En réaction à la dernière prise de position du président de la République, Jovenel Moïse et du ministre des Travaux publics, Nader Joiséus, assimilant ses avis défavorables à des tentatives de blocage, la Cour Supérieure des Comptes et du Contentieux Administratif (CSCCA) a publié, ce mardi, une note de clarification dans laquelle elle dénonce des tentatives d’intimidation.
La CSCCA croit que les déclarations publiques tenues au Palais national, dimanche, par les plus hautes Autorités du pays, lors du dialogue communautaire, sont susceptibles de causer préjudices à l’intégrité physique, morale et professionnelle des membres de la Cour, y compris les Conseillers.
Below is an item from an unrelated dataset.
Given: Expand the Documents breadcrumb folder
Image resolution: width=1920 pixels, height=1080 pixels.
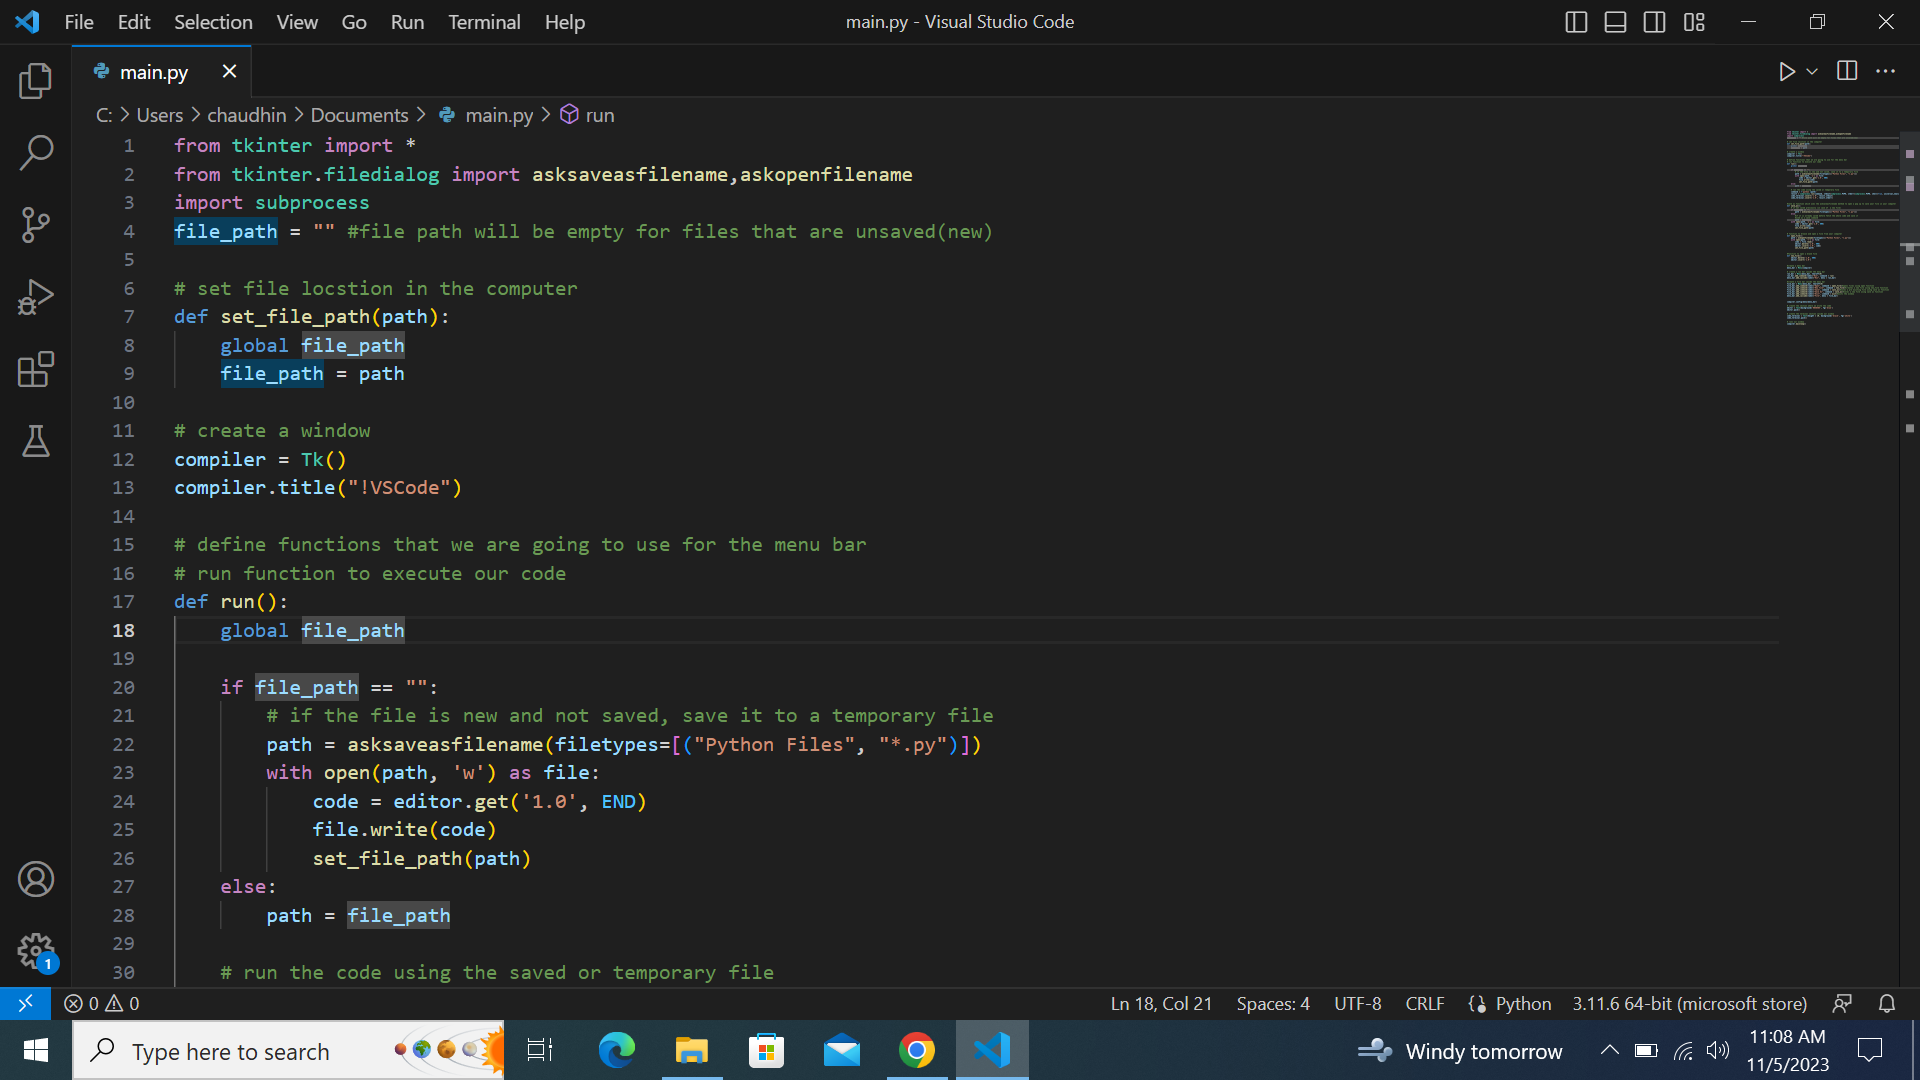Looking at the screenshot, I should tap(359, 115).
Elle se trouve donc dans l’obligation de sortir de ses réserves pour éclairer la population haïtienne.
Dans cette note, le président de la CSCCA, Me Rogavil Boisguéné, a tenu de rappeler la principale mission de l’institution et a passé en revue un ensemble de textes légaux qui définissent le bien-fondé de ses décisions. Aux dires de l’homme de loi, seuls des personnalités et des groupes politiques motivés n’apprécient pas le travail de contrôle que fait la CSCCA en vue d’une meilleure gestion des Finances publiques.
D’un autre coté, la CSCCA a présenté les motifs pour lesquels des avis défavorables ont été attribués à des projets soumis par l’exécutif, dont celui ayant rapport à la construction de la centrale électrique à double combustible de 55,5MW, à Carrefour. Elle en a profité pour rappeler que c’est le décret du 23 novembre 2005 qui porte sur l’organisation et le fonctionnement de la CSCCA et non celui du 17 mai 2005.